The whole listing needs retyping exactly; keep the pictures out of it.

*** RECORDS FOR THE TASK Section Begins ***

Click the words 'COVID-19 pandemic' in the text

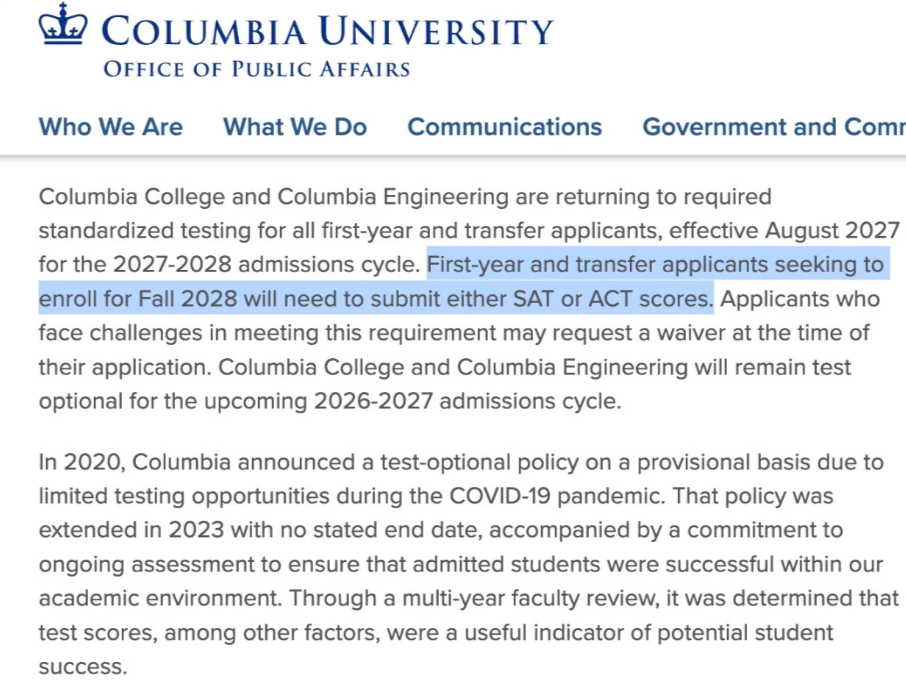point(555,496)

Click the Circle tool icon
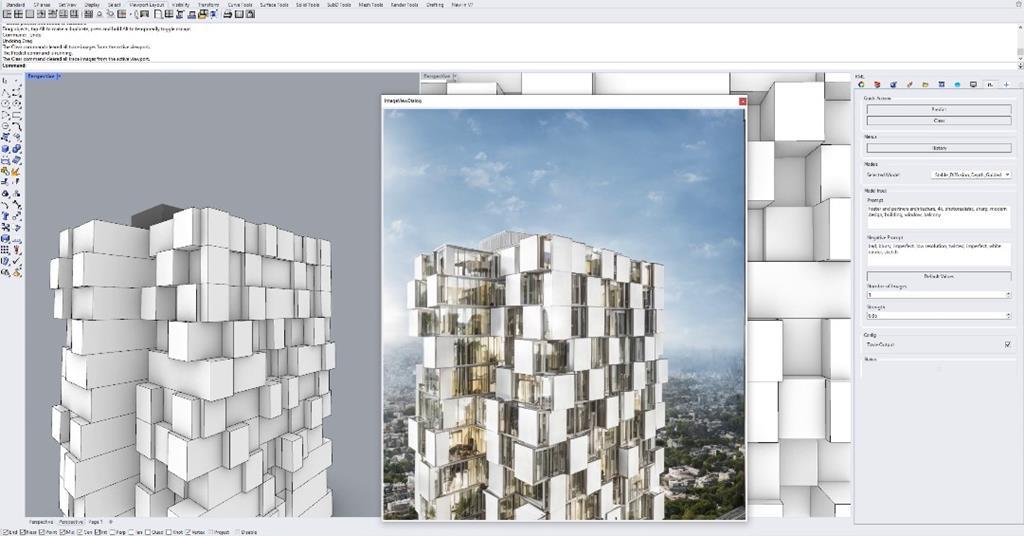tap(6, 103)

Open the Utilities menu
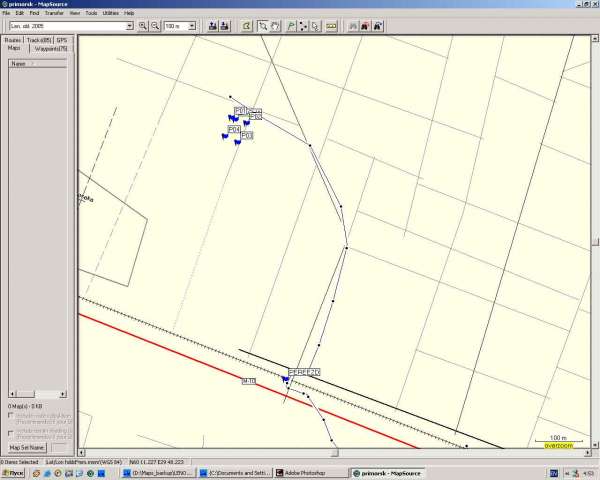(x=110, y=13)
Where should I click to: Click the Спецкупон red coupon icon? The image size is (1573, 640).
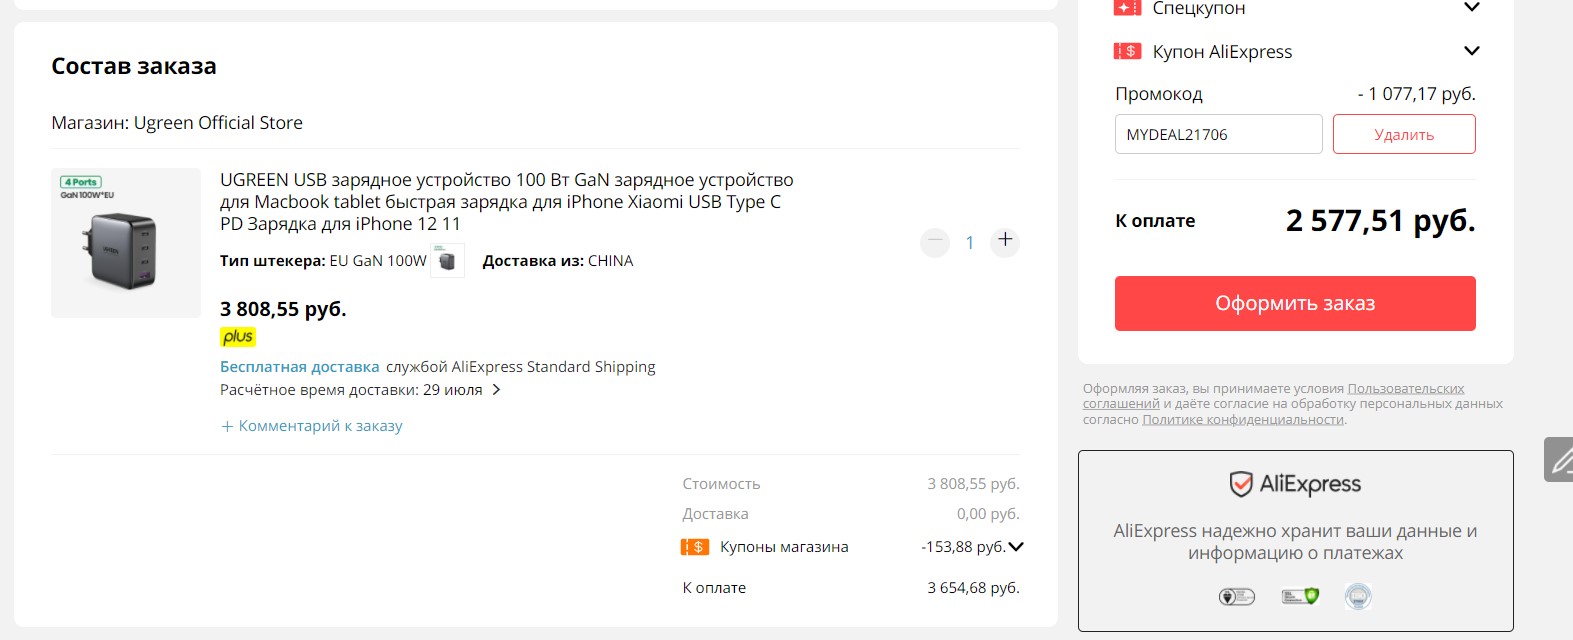coord(1127,8)
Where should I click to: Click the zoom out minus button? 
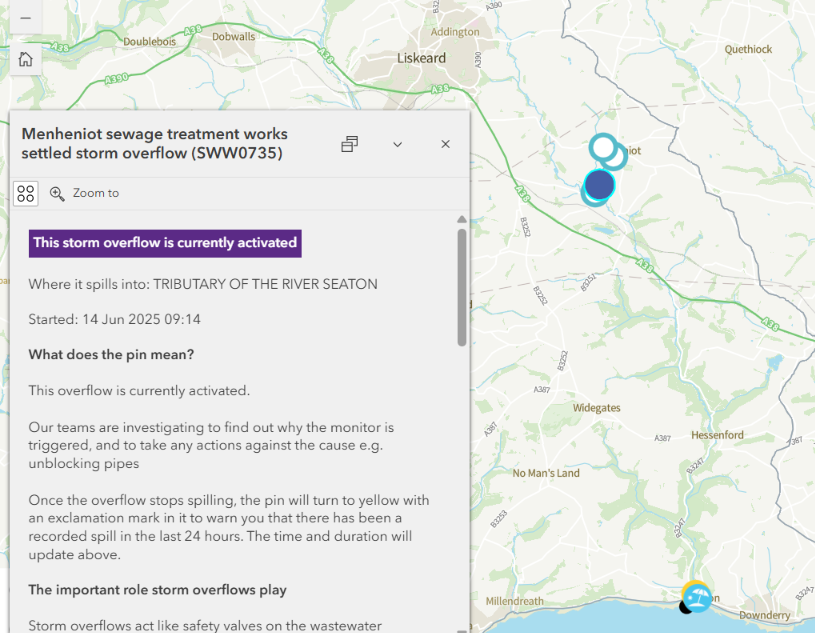point(25,19)
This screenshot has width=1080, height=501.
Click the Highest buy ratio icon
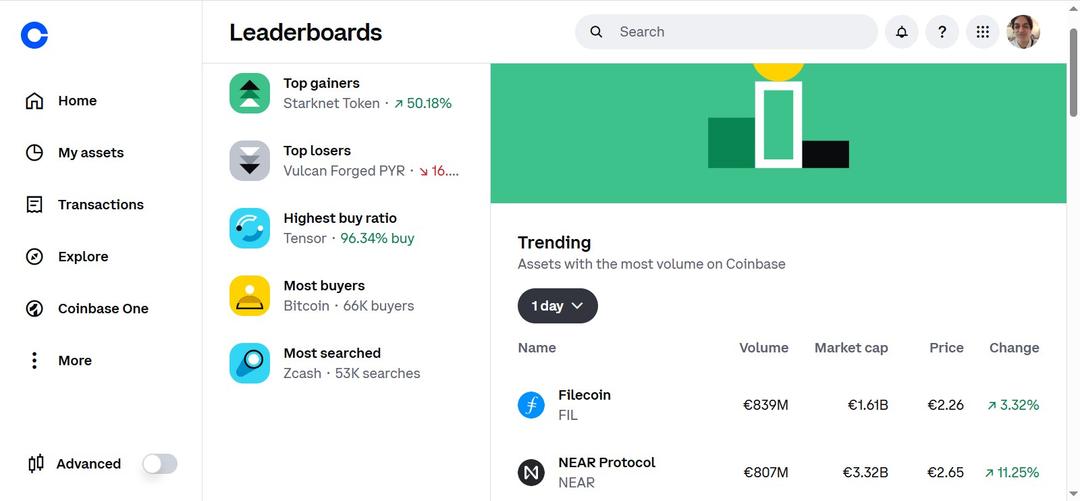[250, 228]
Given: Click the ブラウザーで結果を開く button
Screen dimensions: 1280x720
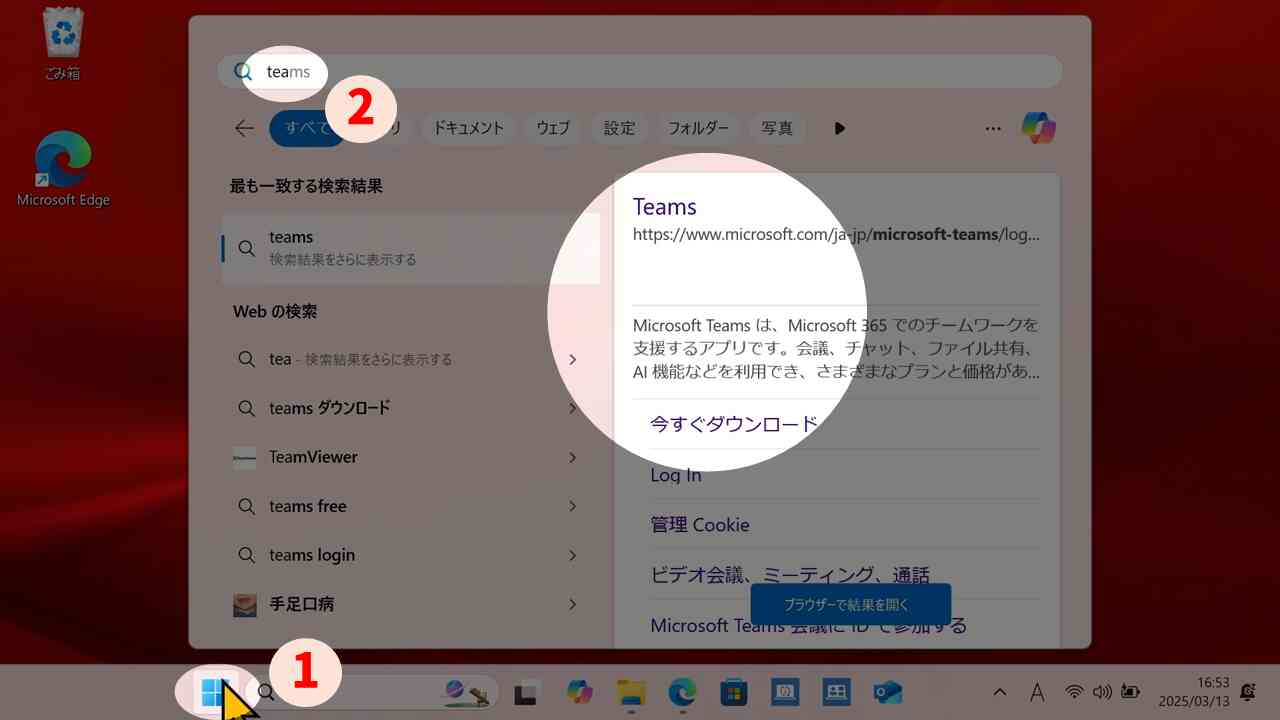Looking at the screenshot, I should point(850,604).
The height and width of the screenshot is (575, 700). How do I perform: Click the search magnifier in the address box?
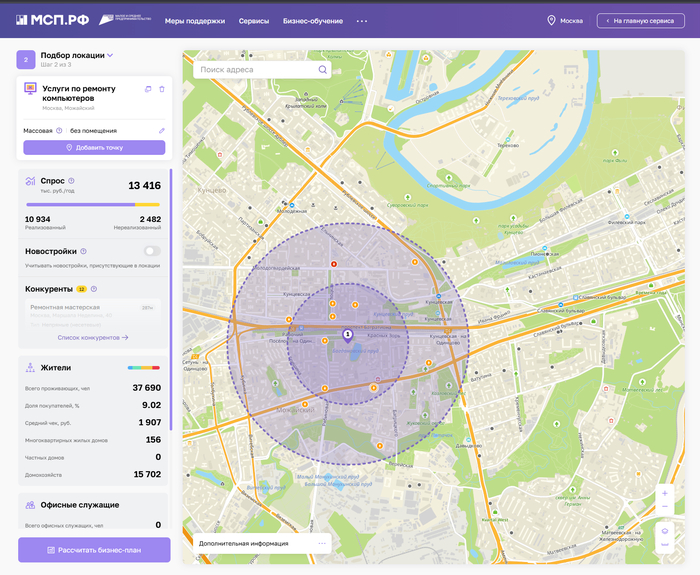[323, 70]
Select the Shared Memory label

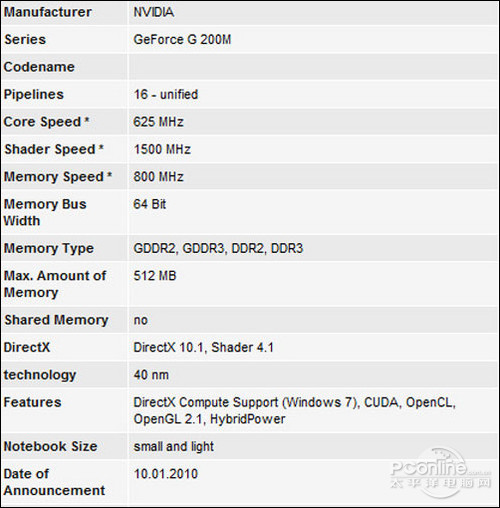[x=56, y=320]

*** RECORDS FOR THE TASK Section Ends ***

_WRITTEN ANSWER_:
Click the words 'COVID-19 pandemic' in the text

point(555,496)

Click the Circle tool icon
tap(6, 103)

Open the Utilities menu
(x=110, y=13)
Where should I click to: Click the Спецкупон red coupon icon? The image size is (1573, 640).
coord(1127,8)
Where should I click to: Click the zoom out minus button? 
point(25,19)
This screenshot has width=1080, height=501.
Click the Highest buy ratio icon
[250, 228]
Given: Click the ブラウザーで結果を開く button
Screen dimensions: 1280x720
Looking at the screenshot, I should point(850,604).
The height and width of the screenshot is (575, 700). How do I perform: Click the search magnifier in the address box?
[323, 70]
Select the Shared Memory label

[x=56, y=320]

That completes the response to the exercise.